Let’s Talk Arrowverse – Jefferson Saves Barry (& Beebo Saves Christmas)

When Arrow debuted back in 2012, I doubt anyone foresaw the massive franchise that would grow out of it. To date it’s launched three spinoffs (The Flash, Batwoman, and Legends of Tomorrow), had three more shows retroactively added to its universe (Black Lightning, Constantine, and Supergirl), one of which recently launched a spinoff of its own (Superman & Lois), and it’s even branched out into animation before (with web series Vixen and Freedom Fighters: The Ray).

But even with all that, Beebo Saves Christmas is still an incredibly odd addition to the roster … chiefly because it refuses to acknowledge how odd it is.

It’s a Christmas special based on a fictional toy that’s appeared sporadically across Legends of Tomorrow and briefly turned up on the other shows.
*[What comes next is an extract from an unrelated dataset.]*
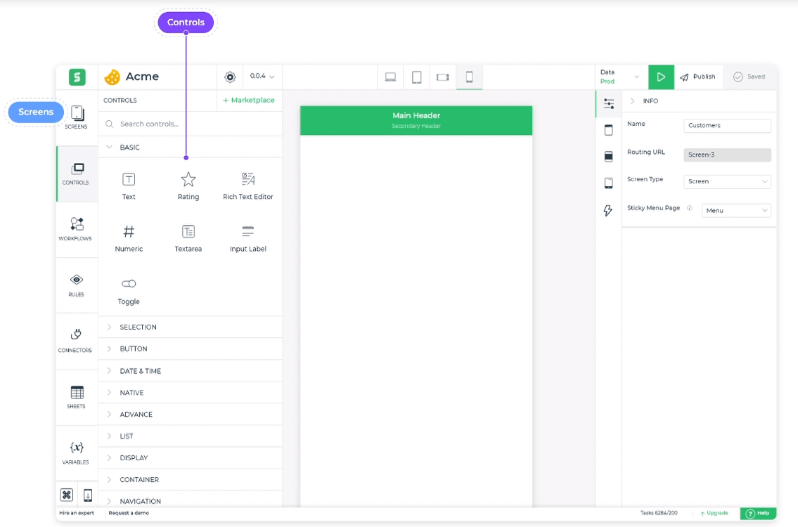Click the green play preview button

click(661, 77)
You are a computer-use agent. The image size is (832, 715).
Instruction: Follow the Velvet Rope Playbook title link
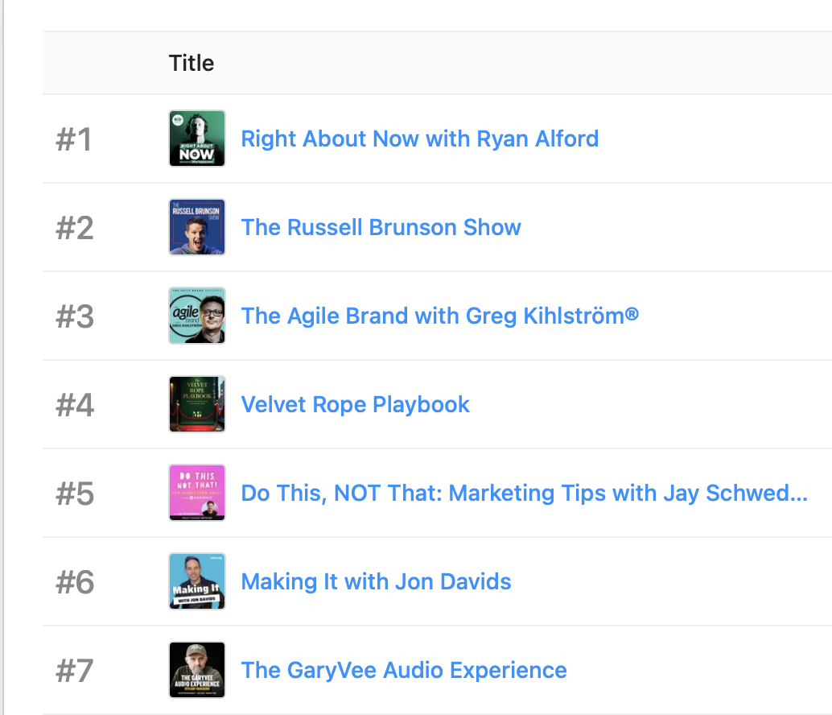click(355, 404)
That’s a nutso thing to do. It’s like if, in the 90’s, Fox Studios decided to capitalize on Simpsons mania by making a real life McBain movie (hey! why didn’t they do that? it would’ve been awesome!)

Thing is, nowhere does Beebo Saves Christmas drop the pretense that it’s anything but an ordinary Christmas special. It’s like that Rick & Morty episode where they pick up television signals from other universes. In the Arrowverse, Beebo is a well-established toy and multimedia franchise; for them, a Beebo Christmas special would be nothing unusual, and they’d go into it not needing any introduction to Beebo and his cast of supporting characters, so that’s how Beebo Saves Christmas presents itself.

The special commits to this gimmick. It drops us in with no attempt to explain who or what Beebo and “Bo-Ville” are. It keeps everything thoroughly child-friendly, with none of its parent show’s love of violence and drug use. It even has Beebo feeling out of place with the fast-paced modern world, like he’s a character who’s been around for decades and is now getting the Brady Bunch Movie treatment.

Given all that … is this special any good? I’d say: yes! It’s not going to join classics like the claymation Rudolph or the Peanuts Christmas special (and nothing, of course, can come anywhere close to the majesty of How the Grinch Stole Christmas). But it’s legitimately funny (my biggest laugh was the sentry AI that’s a cross between Siri/Alexa, an automated customer support line, and “The Nozzle” from Venture Bros.), it has a decent message about recognizing that other people can enjoy different things than you, and has an overall vibe that’s just endearing.

I doubt I’ll put it into my “watch each Christmas” rotation, but I could see myself drifting back to it several Christmases down the line and still enjoying myself.

Oh, this week also had the third part of Flash‘s Armageddon event, didn’t it?

Gotta say, wasn’t thrilled by this episode. It feels like maybe they were set on five episodes for this event before they broke the story, and found out there really wasn’t enough material to fill all that runtime, so this middle installment just drags things out.

And the way it drags stuff out is mostly by people sitting around in rooms, being either sad or pissy at each other. Just, not a good time.

But in the spirit of the season, I’ll list the things I did like about this episode:

  • Seeing Black Lightning again, and him having a great rapport with Barry, like they did back in Crisis.
  • That the not-calling-them-the-Justice-League formed at the end of Crisis has apparently been meeting and going on adventures this whole time. They fought Felix Faust offscreen! If the padding this episode had been flashbacks to that, all my complaints would be retracted.
  • The Top was fun, and I loved her giving the antithesis of a typical Flash pep talk: “That sadness you got? Get over it! You wanna find your hero? Then lose the weakness. (…) Forget about your grief, your guilt, your sadness. Forget about your damn dead boyfriend! Bury it!” This is still The Flash, though, so embracing your emotions (or, in this case, shooting them from your eyes) is what saved the day, but it was a nice change of pace while it lasted.
  • And, of course, that ending. After a mostly dull episode, that is one hell of a WTF moment to end on, and I love it. Though, while what happened was a surprise, the who was utterly predictable. There’s only one person with both the means and desire to so thoroughly screw with Barry Allen’s life:

Question of the Week: I can think of several Christmas and Thanksgiving themed episodes in the Arrowverse, and at least one Halloween ep (featuring Gumball the Baby Dominator), but what other holidays would you like to see featured?